> Task description:
Please find all lines containing "agent" in the listing below and copy them.

─── Data section

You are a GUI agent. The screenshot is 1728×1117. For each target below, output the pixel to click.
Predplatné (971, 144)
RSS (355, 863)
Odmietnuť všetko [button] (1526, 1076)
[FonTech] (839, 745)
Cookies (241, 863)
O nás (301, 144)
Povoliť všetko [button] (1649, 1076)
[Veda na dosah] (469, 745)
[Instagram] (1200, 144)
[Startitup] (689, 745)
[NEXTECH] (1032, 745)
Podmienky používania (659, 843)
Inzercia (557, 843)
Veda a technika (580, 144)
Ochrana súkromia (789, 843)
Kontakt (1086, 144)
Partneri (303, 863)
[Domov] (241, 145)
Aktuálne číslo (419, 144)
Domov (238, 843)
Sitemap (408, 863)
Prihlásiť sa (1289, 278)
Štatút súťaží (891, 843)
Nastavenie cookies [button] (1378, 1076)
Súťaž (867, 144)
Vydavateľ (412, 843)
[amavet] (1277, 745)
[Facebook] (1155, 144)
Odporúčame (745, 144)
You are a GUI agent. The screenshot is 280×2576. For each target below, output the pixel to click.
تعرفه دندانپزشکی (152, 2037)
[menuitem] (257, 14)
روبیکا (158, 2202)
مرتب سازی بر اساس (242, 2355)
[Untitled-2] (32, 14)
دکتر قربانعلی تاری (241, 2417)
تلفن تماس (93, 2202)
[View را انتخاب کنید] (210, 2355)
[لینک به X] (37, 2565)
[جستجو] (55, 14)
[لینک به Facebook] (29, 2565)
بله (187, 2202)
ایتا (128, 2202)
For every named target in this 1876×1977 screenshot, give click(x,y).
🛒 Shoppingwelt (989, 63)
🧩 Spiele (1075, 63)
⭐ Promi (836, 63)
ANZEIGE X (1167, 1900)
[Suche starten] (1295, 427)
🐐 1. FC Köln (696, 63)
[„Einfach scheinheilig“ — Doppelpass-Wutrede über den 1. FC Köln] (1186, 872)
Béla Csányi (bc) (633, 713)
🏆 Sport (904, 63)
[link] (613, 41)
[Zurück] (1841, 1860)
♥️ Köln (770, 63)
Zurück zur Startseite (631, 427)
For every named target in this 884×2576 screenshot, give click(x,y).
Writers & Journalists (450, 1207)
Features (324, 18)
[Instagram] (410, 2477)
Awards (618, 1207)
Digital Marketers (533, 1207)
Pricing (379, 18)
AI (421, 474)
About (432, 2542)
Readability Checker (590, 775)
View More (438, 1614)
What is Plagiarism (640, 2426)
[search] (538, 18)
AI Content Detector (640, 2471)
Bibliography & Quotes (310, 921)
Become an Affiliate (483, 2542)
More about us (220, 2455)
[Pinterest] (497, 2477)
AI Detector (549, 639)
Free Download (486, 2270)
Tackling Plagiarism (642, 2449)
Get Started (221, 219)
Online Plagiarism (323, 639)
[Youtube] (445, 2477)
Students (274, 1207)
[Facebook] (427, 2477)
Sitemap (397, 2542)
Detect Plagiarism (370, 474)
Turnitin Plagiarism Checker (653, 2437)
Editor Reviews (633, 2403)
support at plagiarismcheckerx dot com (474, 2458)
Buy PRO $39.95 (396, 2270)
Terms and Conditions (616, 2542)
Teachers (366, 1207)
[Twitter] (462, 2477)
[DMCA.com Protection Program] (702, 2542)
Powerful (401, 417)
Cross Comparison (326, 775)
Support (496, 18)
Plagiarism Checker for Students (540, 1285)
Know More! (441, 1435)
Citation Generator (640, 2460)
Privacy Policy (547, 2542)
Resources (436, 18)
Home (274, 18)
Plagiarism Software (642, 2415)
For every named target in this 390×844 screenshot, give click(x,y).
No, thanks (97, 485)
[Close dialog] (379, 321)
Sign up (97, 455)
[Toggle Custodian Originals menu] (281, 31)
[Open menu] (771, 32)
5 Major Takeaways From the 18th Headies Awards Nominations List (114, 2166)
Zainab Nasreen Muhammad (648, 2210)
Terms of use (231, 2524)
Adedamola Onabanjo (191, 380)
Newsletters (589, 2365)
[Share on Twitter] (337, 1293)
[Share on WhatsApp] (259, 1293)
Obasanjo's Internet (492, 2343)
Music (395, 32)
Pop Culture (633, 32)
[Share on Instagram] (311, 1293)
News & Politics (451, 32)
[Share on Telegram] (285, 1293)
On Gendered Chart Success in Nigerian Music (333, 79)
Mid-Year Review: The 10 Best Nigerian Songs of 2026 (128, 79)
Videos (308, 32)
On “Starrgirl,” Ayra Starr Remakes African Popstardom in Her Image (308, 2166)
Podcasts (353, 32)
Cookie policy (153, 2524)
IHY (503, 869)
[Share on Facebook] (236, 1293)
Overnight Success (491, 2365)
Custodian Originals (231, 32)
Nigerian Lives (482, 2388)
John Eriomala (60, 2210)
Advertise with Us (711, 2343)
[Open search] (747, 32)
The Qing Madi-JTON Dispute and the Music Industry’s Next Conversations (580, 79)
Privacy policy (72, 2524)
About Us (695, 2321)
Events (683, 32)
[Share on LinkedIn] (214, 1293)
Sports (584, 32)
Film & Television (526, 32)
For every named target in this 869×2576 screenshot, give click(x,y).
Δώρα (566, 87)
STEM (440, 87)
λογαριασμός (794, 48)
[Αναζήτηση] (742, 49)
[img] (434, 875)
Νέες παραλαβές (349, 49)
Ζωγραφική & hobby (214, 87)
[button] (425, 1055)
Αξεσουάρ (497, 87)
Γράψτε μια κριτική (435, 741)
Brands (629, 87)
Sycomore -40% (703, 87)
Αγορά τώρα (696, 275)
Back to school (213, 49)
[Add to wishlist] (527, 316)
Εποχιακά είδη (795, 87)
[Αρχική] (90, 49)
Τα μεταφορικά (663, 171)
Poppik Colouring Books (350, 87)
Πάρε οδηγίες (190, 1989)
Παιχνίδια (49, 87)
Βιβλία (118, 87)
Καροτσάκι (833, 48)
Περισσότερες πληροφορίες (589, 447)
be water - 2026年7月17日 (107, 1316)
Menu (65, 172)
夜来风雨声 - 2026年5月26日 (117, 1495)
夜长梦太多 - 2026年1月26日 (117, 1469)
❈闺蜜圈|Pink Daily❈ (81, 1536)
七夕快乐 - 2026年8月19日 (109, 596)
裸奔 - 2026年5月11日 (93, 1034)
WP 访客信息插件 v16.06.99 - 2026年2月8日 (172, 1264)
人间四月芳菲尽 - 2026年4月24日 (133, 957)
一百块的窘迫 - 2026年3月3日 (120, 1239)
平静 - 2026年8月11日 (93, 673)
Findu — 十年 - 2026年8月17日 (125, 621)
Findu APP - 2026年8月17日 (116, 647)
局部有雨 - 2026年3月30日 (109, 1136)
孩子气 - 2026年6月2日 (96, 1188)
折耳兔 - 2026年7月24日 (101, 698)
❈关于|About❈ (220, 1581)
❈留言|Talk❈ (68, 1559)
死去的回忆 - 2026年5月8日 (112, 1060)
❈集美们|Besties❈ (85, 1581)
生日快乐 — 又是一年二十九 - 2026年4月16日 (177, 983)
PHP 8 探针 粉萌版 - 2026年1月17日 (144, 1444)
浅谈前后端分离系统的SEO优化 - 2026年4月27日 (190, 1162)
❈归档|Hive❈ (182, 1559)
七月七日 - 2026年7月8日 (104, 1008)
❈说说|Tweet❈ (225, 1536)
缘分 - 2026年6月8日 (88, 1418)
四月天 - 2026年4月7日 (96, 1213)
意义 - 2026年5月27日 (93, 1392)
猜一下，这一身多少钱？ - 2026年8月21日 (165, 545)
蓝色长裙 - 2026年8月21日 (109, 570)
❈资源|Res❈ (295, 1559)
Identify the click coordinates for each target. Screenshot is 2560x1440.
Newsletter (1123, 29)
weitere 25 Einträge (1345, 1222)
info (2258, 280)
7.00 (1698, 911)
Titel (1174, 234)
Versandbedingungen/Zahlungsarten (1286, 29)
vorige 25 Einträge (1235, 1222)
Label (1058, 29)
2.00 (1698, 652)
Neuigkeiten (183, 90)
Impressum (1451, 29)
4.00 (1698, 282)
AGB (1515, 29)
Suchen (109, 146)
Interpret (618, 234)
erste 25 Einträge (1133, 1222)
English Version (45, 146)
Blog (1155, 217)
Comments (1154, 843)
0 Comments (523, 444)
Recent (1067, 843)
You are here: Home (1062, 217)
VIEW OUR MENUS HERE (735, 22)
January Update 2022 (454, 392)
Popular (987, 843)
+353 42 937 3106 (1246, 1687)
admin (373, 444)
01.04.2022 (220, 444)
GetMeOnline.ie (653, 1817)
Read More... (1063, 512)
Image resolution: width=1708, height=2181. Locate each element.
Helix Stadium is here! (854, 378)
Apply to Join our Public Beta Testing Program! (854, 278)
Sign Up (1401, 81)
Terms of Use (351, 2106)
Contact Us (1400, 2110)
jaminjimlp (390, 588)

──────

> The completed task:
You are a GUI agent. The screenshot is 1728×1117. For each target below, output the pixel to click.
You are a GUI agent. The screenshot is 280×2576. For each target below, output the pixel to click.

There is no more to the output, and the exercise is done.